Rolling Averages
I need to calculate a rolling average of a numerical column, in time series data. In pandas, I can do this with rolling(x).mean() with sorted values, but what do I do in Dask, with distributed data?
This example will walk you through performing rolling average calculations with data that is distributed over a Dask cluster. We’ll use New York City taxi trip data and get the 30-day rolling average of base fare prices for our example.
First, start the Dask cluster associated with your Saturn Cloud resource.

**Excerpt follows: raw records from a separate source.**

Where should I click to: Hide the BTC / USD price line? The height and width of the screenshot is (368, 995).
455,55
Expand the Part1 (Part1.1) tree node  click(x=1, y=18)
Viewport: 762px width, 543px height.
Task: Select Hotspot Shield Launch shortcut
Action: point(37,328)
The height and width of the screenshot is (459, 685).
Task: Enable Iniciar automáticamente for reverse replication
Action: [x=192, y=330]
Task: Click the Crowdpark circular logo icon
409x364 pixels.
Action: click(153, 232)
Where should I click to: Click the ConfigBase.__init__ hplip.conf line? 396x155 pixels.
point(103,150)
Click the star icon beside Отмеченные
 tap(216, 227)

from dask_saturn import SaturnCluster
from dask.distributed import Client
client = Client(SaturnCluster())
After running the above command, it’s recommended that you check on the Saturn Cloud resource page that the Dask cluster as fully online before continuing. Alternatively, you can use the command client.wait_for_workers(3)
to halt the notebook execution until all three of the workers are ready.

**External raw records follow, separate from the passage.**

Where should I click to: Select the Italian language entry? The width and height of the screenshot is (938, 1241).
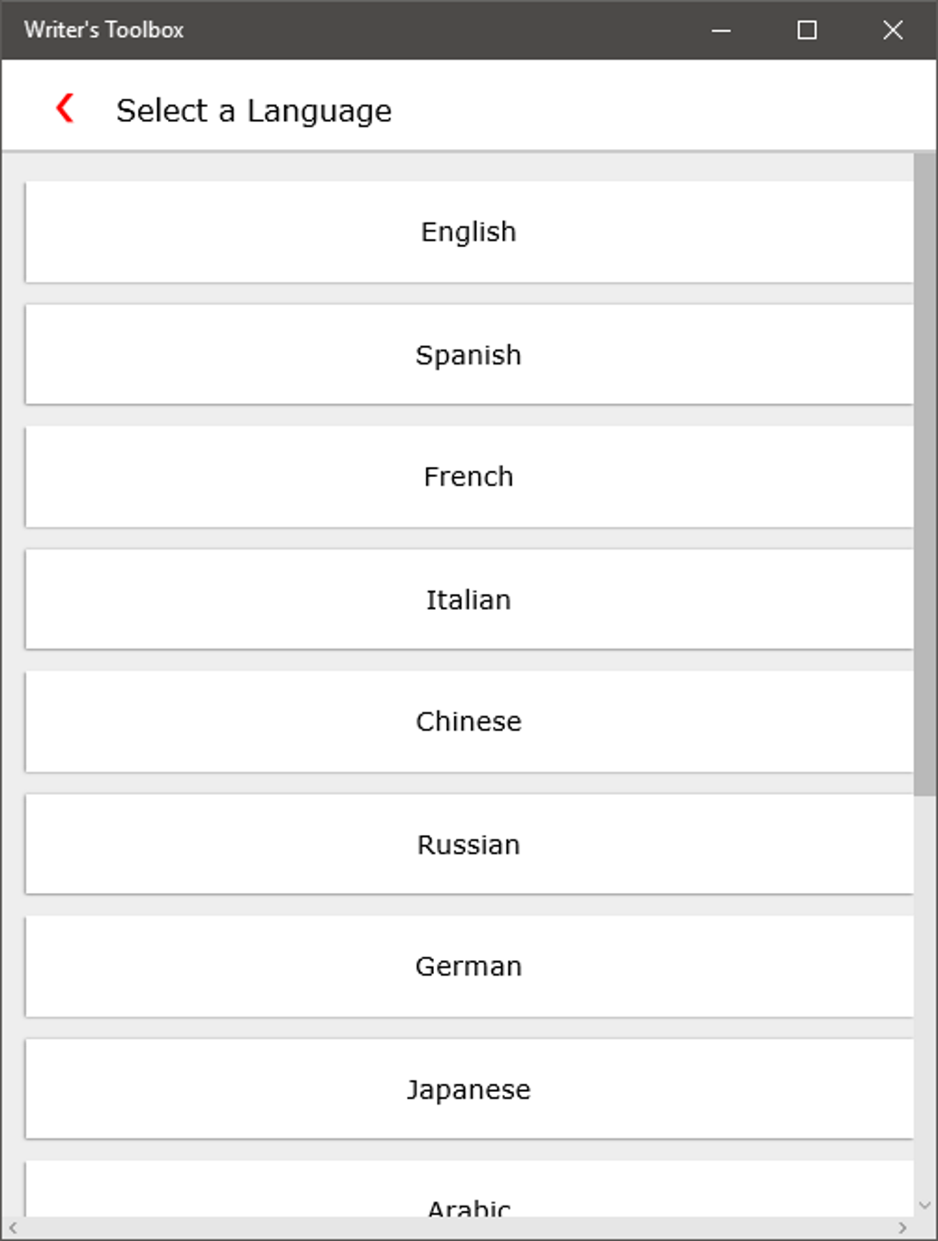(469, 600)
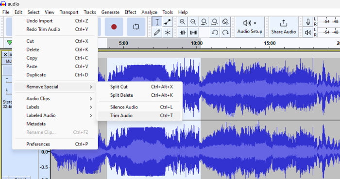Click the Silence audio selection toolbar icon
The width and height of the screenshot is (340, 179).
pos(193,33)
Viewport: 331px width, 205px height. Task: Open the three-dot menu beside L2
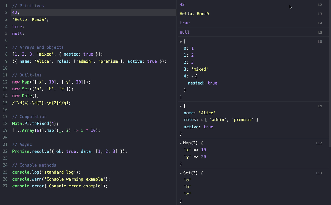pos(325,5)
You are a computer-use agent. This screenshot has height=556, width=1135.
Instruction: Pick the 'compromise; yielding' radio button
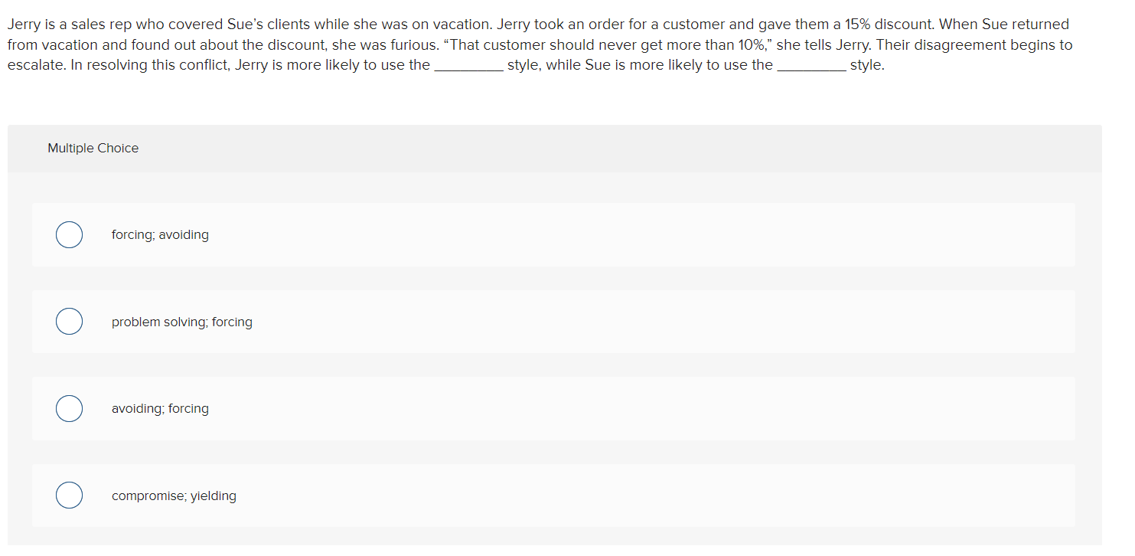coord(69,495)
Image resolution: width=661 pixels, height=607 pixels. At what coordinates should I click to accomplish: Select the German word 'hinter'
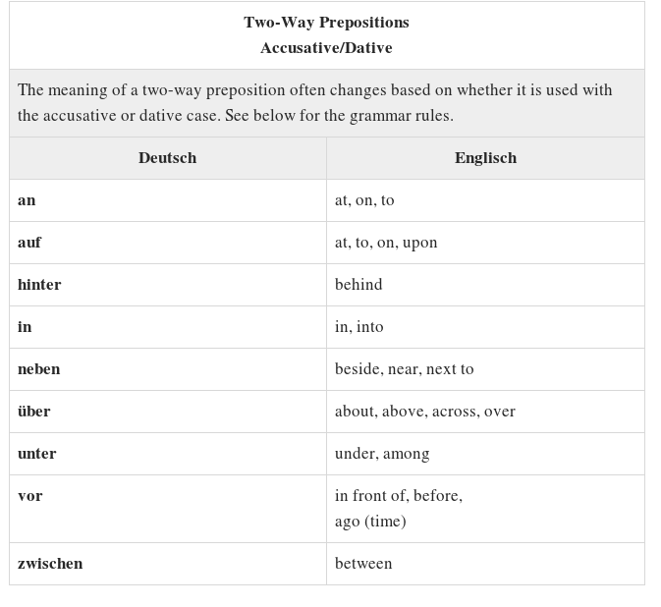click(39, 285)
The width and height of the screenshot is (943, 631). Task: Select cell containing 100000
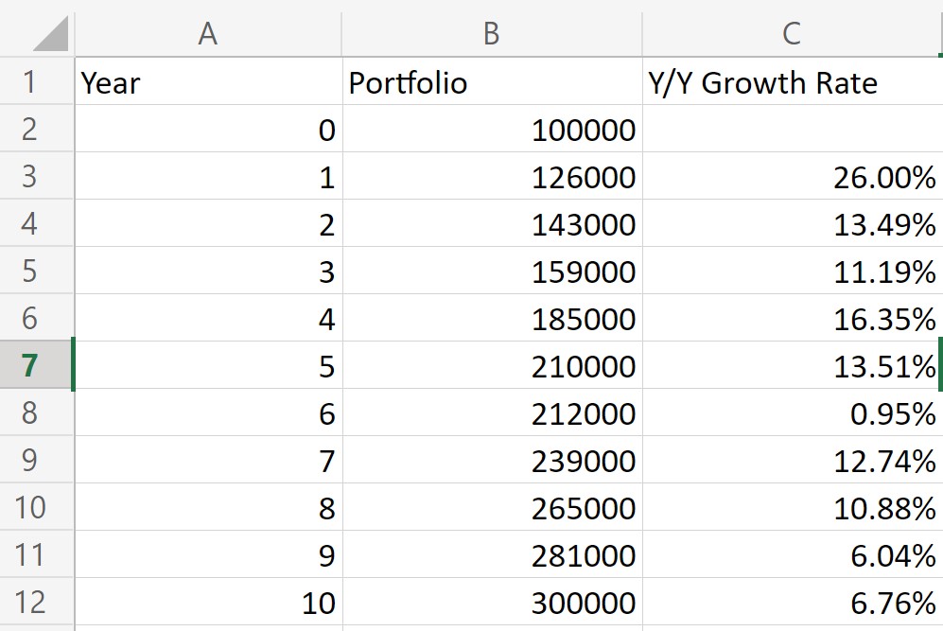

Now load your data into a Dask DataFrame. Here we are loading data for parquet file located in a public location hosted by Saturn Cloud. Using read_parquet
from Dask takes the same form as using that function from pandas.
import dask.dataframe as dd
taxi = dd.read_parquet(
"s3://saturn-public-data/nyc-taxi/data/yellow_tripdata_2019-01.parquet",
storage_options={"anon": True},
).sample(frac=0.1, replace=False)
For the DataFrame we are calling function set_index
to set tpep_pickup_datetime
columns as the index. This will sort data by index within and across partitions. At this point, data and labels are lazy collections. They won’t be read into the workers' memory until some other computation asks for them. Hence, before we pass this data to other tasks we will call persist()
. This will ensure that loading of data is run only once.
taxi = taxi.set_index("tpep_pickup_datetime")
taxi = taxi.persist()
In code below we get the 30-day rolling average of base fare prices ie. on column fare_amount
and convert the resulting series to DataFrame.
rolling_fares = taxi.fare_amount.rolling("30D").mean()
rolling_fares_df = rolling_fares.to_frame(name="fare_amount_rolled")
We then join the original DataFrame taxi
with DataFrame rolling_fares_df
.
taxi_new = taxi.join(rolling_fares_df, how="outer")
The rolling average computation is now complete. This is how the first few lines of rolling average look like in taxi_new
DataFrame!
from dask_saturn import SaturnCluster
from dask.distributed import Client
client = Client(SaturnCluster())
import dask.dataframe as dd
taxi = dd.read_parquet(
"s3://saturn-public-data/nyc-taxi/data/yellow_tripdata_2019-01.parquet",
storage_options={"anon": True},
).sample(frac=0.1, replace=False)
taxi = taxi.set_index("tpep_pickup_datetime")
taxi = taxi.persist()
rolling_fares = taxi.fare_amount.rolling("30D").mean()
rolling_fares_df = rolling_fares.to_frame(name="fare_amount_rolled")
taxi_new = taxi.join(rolling_fares_df, how="outer")